Spread the lump into an empty pan that’s been disinfected with a couple drops of alcohol beforehand. If it’s just wet enough, I found I could actually tap the pan against the table a few times and it would smooth itself out, plus it should get any air bubbles out.
You can stop there and the shadow will be perfectly fine once it’s dry, but I like the pretty texture so I’d let it sit for a bit (depends on how wet I made I made it, around 20 minutes to an hour) press a paper towel into it to sop up any excess alcohol, and then press the ribbon into it. I start gently to make sure the shadow is firm enough and that I’m not hitting it at an angle, and then lean into it with more force.
Either way, the shadows just need to sit and dry for 12 hours or so. 24 hours is safer if they were extra wet.
For the mini jars, I mixed them up in the jars they came in, which is super convenient.

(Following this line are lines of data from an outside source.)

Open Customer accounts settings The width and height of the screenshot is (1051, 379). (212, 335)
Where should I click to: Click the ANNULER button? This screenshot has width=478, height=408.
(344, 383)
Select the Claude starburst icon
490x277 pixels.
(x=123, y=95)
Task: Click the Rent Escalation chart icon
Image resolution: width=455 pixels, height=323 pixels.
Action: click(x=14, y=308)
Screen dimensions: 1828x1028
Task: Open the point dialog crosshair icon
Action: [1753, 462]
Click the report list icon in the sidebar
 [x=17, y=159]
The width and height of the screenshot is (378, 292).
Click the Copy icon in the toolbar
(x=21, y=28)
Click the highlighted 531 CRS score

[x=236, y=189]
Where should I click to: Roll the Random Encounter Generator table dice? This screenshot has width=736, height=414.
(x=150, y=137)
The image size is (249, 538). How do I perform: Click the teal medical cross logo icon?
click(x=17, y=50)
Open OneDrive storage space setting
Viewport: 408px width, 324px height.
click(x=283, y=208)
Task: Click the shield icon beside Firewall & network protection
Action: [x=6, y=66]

For the full sizes that I partially transferred, I just wish I had a little glass bowl to mix them in. I ended up spending most of my time cleaning out the jars to reuse, which was really annoying. A small bowl would have been easier to wipe clean. The smaller sample baggies got mixed in a spoon.
Here are the rest of the Shiro Cosmetics shadows I pressed. The large (26mm) pans are from my full sizes and the one mini (15mm) is from a sample bag.

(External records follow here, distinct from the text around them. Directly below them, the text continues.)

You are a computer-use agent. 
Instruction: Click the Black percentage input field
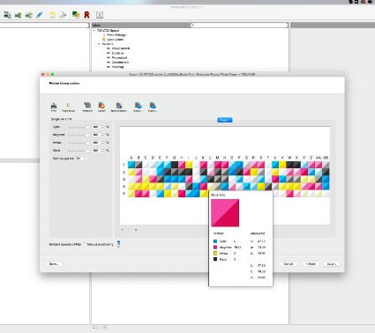tap(96, 151)
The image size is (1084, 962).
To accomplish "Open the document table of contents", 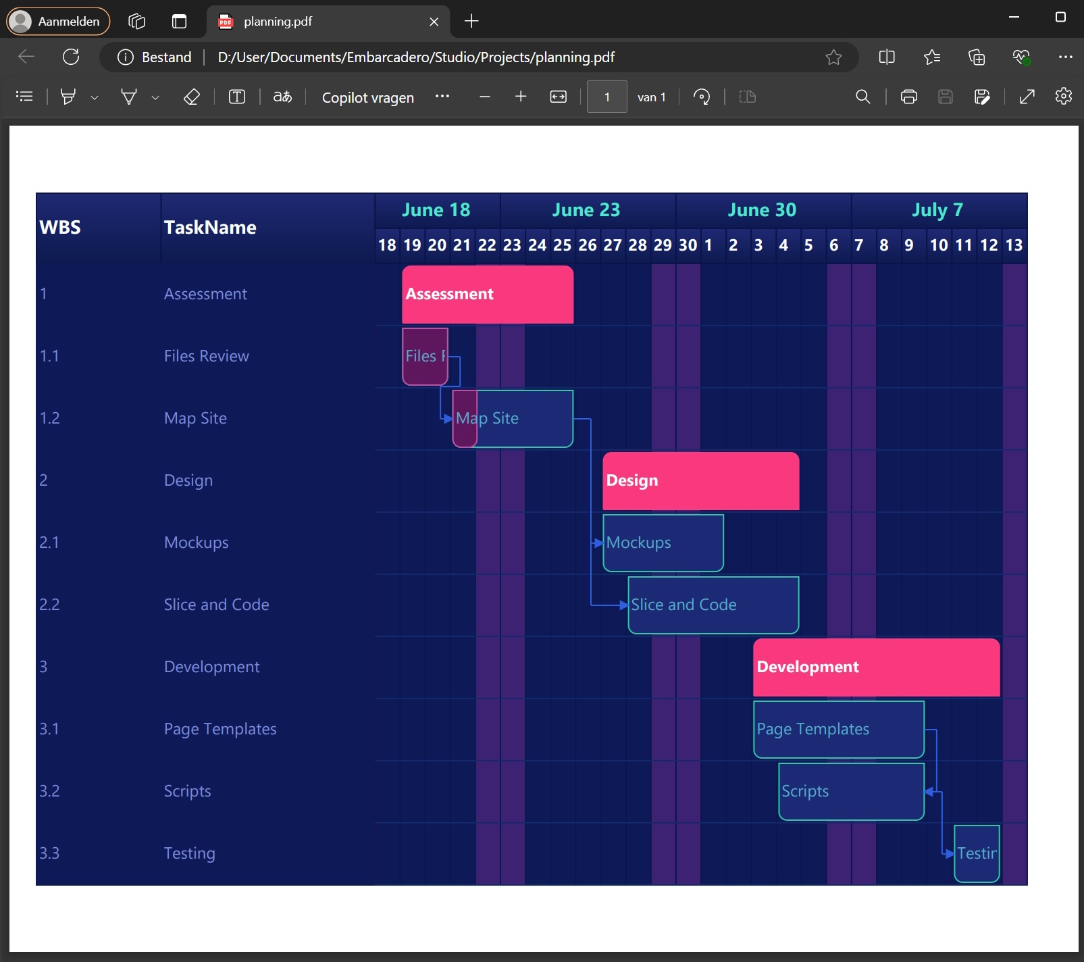I will pos(24,97).
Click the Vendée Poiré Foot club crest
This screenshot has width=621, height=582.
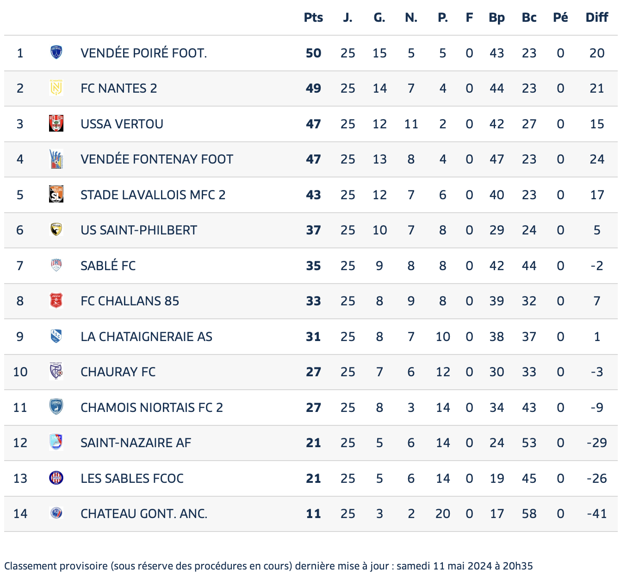pyautogui.click(x=56, y=52)
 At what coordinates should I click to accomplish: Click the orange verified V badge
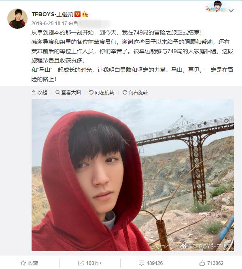(x=78, y=14)
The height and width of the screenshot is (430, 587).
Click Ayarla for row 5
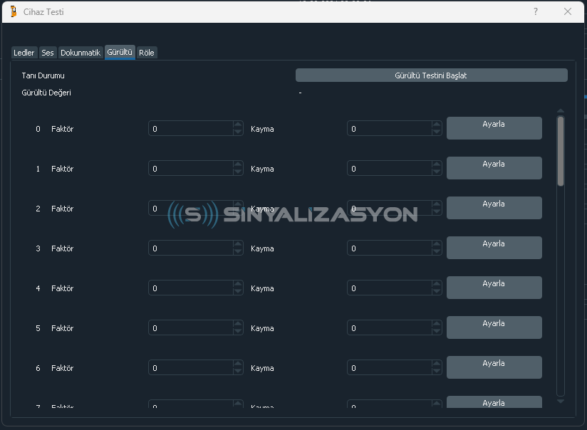(494, 327)
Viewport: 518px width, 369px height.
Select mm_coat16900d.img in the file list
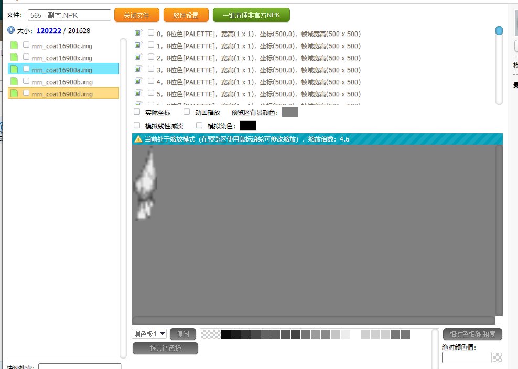point(62,94)
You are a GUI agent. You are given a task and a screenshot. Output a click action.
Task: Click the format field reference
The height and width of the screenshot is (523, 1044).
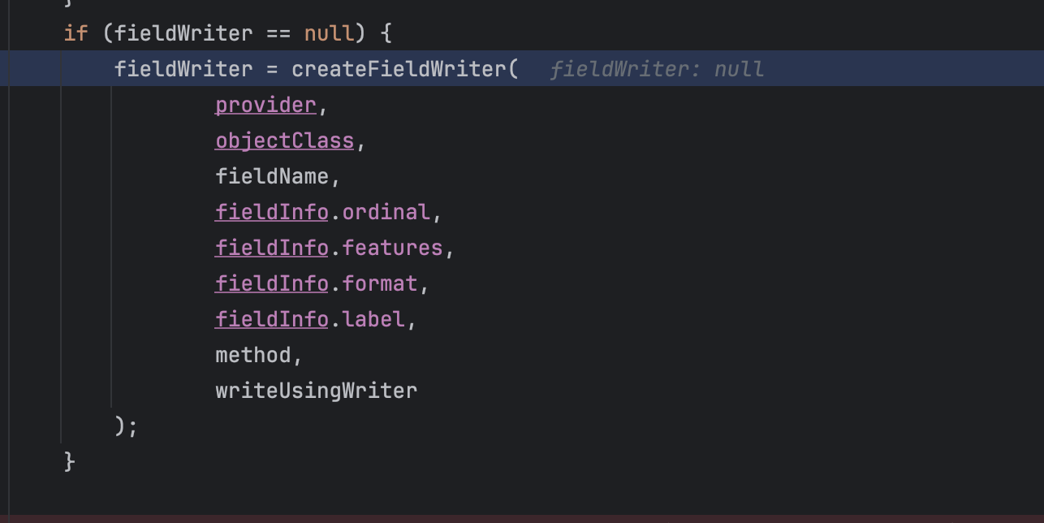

I had the full collection of Victorian Disco‘s Sailor Scouts collection in mini jars, so they all fit into 15mm pans.
This is my Fyrrinae collection, the majority of which are mini jars which make for very full 15mm pans. The last two on the far right were free samples, which are much smaller amounts of shadow.
My Concrete Minerals collection was mostly full sized, with a couple of sample bags.
And a small collection of DreamWorld Hermetica. These were mostly mini jars, with a couple of sample bags. Some of those mini jars were a little full for 15mm pans, so one of them got dumped into a 26mm pan, and another one created two nearly full 15mm pans (the sage green color in the lower right).
Specifics on the individual brands are to come.
Generally, the color, finish, and quality of each shade seems to have been retained in the pressed versions. The subtleties of each shade are actually more visible in the pressed form than in the loose jars, so it makes it easier to know what color to expect when applied to the skin. For example, I always felt that a lot of the darker Victorian Disco shades looked very similar to each other in the jar, and now they look much more differentiated and true in the pans. So that’s a great benefit, even in addition to the smaller size and more convenient format.
I’ve been playing around with them and for the most part everything seems to have turned out pretty great. I need to go through and methodically swatch all of them, but out of the ones I’ve tried so far, I’ve only really found one that seems kind of hard. On the whole, I’ve been really pleased!
Have you ever tried pressing loose shadows? I would love to hear how it worked for you and whether you discovered any helpful tips!